Extending to a length of 48m from the bottom of the ship, and penetrating up to 5m into the sea bed, the "legs" of these ships provide a stable "ground" in a place where there is only roiling water.
As the legs push down, the ship is lifted above the waves. Purpose-built at a Chinese shipyard, the £60m jack-up barge MPIO Resolution is an extraordinary piece of engineering in itself.
With a solid platform achieved, the windmill is fixed into place using a crane from the ship.
These procedures are becoming more common as the drive goes on to increase wind power.
If government targets are to be met, the UK could have as many as 7,000 offshore wind turbines by 2020. In the process, it would increase the amount of energy produced by that means about 60-fold.
The building of each offshore site tends to be contentious, with complaints about disruption to wildlife and eyesores.
And after surmounting any planning concerns, the big engineering question of putting the turbines in place remains.
The giant jack-up barges are purpose-built for the expanding industry and one such vessel is the £60m MPIO Resolution.
Its most recent appointment has been to help with construction of the 60-turbine Robin Rigg scheme in the Solway Firth, about six miles off the south west coast of Scotland.
In August last year, the £325m scheme's progress was delayed by the late arrival of another jack-up barge, the Lisa A.
Then 38 workers had to be rescued from Lisa A after it started to list dangerously. It was taken to Belfast to undergo checks and the Resolution was drafted in.
The barge itself is a major piece of construction to overcome the difficulties of working at sea.
The vessel was purpose-built at the Shanhaigun Shipyard in China and delivered to the UK in February 2004.

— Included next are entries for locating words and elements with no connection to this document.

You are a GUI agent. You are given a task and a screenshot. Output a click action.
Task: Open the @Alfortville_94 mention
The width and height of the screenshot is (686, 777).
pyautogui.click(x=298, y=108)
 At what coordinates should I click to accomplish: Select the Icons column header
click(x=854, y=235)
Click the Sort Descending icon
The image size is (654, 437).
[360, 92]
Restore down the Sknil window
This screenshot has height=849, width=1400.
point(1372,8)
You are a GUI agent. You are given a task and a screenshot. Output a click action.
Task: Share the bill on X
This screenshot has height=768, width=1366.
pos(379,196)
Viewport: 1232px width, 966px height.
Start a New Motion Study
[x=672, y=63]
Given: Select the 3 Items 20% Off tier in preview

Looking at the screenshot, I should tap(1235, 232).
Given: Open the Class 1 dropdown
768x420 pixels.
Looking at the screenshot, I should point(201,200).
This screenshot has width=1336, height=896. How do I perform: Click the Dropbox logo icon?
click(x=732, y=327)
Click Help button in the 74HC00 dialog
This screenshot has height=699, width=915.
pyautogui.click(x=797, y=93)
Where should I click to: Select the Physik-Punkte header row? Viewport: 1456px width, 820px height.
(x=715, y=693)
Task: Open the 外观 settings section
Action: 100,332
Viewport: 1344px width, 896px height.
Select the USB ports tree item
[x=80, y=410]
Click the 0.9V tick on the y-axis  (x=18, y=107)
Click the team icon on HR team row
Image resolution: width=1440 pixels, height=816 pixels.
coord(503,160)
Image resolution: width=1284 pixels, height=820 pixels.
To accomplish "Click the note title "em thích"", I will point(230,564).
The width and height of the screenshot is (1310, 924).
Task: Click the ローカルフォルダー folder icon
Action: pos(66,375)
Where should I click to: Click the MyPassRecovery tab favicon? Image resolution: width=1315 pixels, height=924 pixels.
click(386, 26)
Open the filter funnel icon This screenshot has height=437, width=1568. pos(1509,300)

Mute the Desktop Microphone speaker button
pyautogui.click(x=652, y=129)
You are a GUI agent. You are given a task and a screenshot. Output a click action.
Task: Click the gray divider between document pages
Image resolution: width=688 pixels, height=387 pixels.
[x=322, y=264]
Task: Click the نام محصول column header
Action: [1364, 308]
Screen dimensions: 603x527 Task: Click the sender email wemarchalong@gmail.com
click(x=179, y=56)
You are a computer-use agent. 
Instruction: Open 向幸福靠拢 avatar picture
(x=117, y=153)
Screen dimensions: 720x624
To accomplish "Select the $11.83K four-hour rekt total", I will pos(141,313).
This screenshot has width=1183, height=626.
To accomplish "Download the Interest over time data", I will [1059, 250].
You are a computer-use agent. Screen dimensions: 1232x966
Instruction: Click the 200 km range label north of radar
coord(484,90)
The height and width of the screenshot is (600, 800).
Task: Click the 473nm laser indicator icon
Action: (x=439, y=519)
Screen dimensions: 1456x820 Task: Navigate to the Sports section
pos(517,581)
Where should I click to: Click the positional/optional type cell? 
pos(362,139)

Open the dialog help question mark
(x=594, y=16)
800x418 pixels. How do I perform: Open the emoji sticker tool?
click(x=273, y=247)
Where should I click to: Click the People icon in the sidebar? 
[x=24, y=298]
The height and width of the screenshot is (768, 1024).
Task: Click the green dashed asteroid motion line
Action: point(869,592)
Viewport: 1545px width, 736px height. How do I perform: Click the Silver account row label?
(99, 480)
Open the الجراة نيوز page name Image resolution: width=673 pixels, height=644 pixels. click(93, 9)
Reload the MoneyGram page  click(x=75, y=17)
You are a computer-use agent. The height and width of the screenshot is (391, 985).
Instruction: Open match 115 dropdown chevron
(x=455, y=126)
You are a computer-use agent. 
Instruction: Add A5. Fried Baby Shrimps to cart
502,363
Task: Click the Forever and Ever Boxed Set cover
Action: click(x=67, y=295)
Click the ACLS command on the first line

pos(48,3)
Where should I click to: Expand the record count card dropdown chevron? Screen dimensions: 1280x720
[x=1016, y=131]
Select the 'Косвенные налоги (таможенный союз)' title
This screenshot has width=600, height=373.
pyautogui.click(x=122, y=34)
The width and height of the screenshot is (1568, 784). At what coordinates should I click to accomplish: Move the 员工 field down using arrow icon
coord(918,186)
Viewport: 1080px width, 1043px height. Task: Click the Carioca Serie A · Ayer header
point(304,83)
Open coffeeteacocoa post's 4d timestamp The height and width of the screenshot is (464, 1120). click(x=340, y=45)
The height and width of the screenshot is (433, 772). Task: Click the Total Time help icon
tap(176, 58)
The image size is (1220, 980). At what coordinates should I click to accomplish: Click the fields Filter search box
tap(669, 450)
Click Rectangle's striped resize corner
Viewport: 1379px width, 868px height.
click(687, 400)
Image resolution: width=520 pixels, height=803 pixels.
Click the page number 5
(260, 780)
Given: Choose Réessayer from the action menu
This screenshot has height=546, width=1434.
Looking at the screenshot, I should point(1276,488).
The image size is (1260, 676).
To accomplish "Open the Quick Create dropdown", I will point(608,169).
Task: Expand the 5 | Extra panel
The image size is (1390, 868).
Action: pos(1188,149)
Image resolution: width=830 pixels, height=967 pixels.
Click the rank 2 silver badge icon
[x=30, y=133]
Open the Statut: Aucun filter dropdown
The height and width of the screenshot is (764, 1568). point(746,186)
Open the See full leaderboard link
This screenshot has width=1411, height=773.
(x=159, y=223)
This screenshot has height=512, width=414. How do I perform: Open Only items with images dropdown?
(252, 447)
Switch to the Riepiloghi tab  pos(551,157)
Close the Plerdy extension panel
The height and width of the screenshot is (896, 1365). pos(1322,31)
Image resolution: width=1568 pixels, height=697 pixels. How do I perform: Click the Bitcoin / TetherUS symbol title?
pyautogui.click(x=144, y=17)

On average, it takes about 24 to 36 hours to install wind turbine foundations from a vessel like the Resolution.
At locations where drilling is required, it can taking closer to three days.
Then the vessel often has to wait for high water to allow it to move to the site of the next turbine.
Finally, it can return to fit the rest of the structure - usually in a period of about 24 hours for each turbine.
E.ON, the company behind the Robin Rigg project, has been philosophical about the difficulties encountered in the Solway.
"The offshore environment does present a number of challenges that you don't face onshore," said a company spokesman.
"However, offshore wind does offer a number of advantages such as the potential to build larger and more powerful wind farms.
"Certainly the availability of vessels capable of carrying out offshore work is an issue.
"And there's always the possibility that bad weather and high seas can affect construction, but the more we learn about building these projects the easier it will become."
Offshore wind farms like Robin Rigg play a key role in helping the UK deliver its renewable energy targets, E.ON believes, and in teaching lessons for the next generation of bigger, more powerful wind farms.
Which may mean we see more massive jack-up barges patrolling the waters around the UK in years to come.